I have two kennels on my list to buy from and the breeders from both are working with each other and with me in looking for the best pup to fit my needs. I am in contact with both and feel good that neither is about pushing their pups for a sale but are interested in finding a good home with a great fit for their pups. There are waiting buyers for both kennels so if you have an interest it would be best to apply as soon as possible. Being near the bottom doesn't always mean no chance as the sells are based on fitting pup and buyer together. But if two buyers are equal as to a match I'm sure the earliest one probably gets more consideration.

I want a male with the correct temperament and personality for me and my plans - coat color is open.

For my needs I am working with both Suzanne's Hawks Hunt Kennel and Chris & Tim's Wildhaus Kennels. So when I see a pup with the Dam from one and the Sire from the other I start watching that litter with more than a passing interest.


----------



## eddie1976E (Nov 7, 2010)

JakodaCD OA said:


> the owner has told me, that it's in her contract the dog HAS to be trained by positive only methods, absolutely NO corrections, which she adheres to.

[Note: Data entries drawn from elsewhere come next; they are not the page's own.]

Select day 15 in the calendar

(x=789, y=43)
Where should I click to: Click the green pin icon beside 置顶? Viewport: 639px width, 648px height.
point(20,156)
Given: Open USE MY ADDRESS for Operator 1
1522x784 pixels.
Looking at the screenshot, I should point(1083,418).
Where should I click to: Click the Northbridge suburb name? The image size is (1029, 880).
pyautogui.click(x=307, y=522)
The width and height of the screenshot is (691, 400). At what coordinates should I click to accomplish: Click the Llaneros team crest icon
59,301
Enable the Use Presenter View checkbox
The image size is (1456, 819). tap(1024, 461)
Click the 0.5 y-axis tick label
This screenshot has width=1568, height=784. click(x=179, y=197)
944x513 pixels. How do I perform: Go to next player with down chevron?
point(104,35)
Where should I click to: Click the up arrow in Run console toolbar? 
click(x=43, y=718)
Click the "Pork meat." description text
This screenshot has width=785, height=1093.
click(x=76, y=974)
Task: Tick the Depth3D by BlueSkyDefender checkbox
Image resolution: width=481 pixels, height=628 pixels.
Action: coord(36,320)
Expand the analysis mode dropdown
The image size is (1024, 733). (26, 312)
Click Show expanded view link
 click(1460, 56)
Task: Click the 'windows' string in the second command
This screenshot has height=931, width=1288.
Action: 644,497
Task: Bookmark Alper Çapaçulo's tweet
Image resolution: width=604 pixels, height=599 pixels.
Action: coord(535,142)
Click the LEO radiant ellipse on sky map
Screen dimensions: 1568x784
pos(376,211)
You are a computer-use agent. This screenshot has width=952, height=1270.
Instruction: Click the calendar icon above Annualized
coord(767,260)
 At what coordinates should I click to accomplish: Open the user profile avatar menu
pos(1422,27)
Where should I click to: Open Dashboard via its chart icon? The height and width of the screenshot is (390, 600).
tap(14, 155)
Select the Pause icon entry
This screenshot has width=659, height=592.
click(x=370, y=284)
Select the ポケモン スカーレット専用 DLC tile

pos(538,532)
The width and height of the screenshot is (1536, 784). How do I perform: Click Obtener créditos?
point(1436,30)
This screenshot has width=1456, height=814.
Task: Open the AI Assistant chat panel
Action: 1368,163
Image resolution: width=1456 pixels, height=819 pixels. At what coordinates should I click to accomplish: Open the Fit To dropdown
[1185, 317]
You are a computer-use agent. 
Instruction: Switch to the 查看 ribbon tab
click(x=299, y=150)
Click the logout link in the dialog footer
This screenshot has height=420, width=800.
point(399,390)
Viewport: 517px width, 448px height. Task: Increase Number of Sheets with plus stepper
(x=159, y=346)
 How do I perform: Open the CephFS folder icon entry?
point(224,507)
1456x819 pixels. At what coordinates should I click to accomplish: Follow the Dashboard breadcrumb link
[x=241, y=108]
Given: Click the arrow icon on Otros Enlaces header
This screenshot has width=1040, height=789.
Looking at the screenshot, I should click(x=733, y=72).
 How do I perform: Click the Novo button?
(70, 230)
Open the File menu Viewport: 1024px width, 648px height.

Anyone that dictates which training method the buyer uses would not get my business. Don't care if the breeder walks on water...I would not deal with that person.


----------



## ILGHAUS (Nov 25, 2002)

There was nothing on the application that I filled out about positive only being required. Suzanne never mentioned anything about it to me, so I can't really comment on the positive only point.


----------



## onyx'girl (May 18, 2007)

TJ, so happy for you! This breeding should be a perfect fit for you


----------



## BeachLvr (Jul 17, 2013)

If I remember didn't she Shutzhund title a dog using only positive training methods?


----------



## JakodaCD OA (May 14, 2000)

maybe, I don't really keep up with her program. I only know about the person I mentioned previously, who has one of her dogs..The dog is now around 7 years old, maybe she changed up her training ideas.


----------



## Merciel (Apr 25, 2013)

BeachLvr said:


> If I remember didn't she Shutzhund title a dog using only positive training methods?


Not to my knowledge.

Suzanne is a wonderful and gifted trainer and someone I respect tremendously, but as far as I am aware, she doesn't really focus on sport/competition training of any sort with her own dogs.

I could well be mistaken on this, and I'd be grateful for a more informed perspective if so, but to the best of my knowledge she doesn't train competitively in any sport. She dabbles a little in Rally and has put RNs on a couple of her dogs (and I think maybe a CD or two too?), but she's not hardcore about it or chasing high scores or anything.

Based on that I would be pretty surprised if she were doing IPO, since obviously the time commitment there is much greater.


----------



## holland (Jan 11, 2009)

Maybe you are confusing her with the woman who wrote the book Purely positive-Sheila Booth-


----------



## JRZ91 (Feb 23, 2012)

Met Spider when she came to Michigan for her breeding at club, very friendly and outgoing dog. Know Mr. Beowulf a little more personally


----------



## onyx'girl (May 18, 2007)

JRZ91 said:


> Met Spider when she came to Michigan for her breeding at club, very friendly and outgoing dog. Know Mr. Beowulf a little more personally


Wulfie is livin' the life...all dogs should be so lucky when they retire!


----------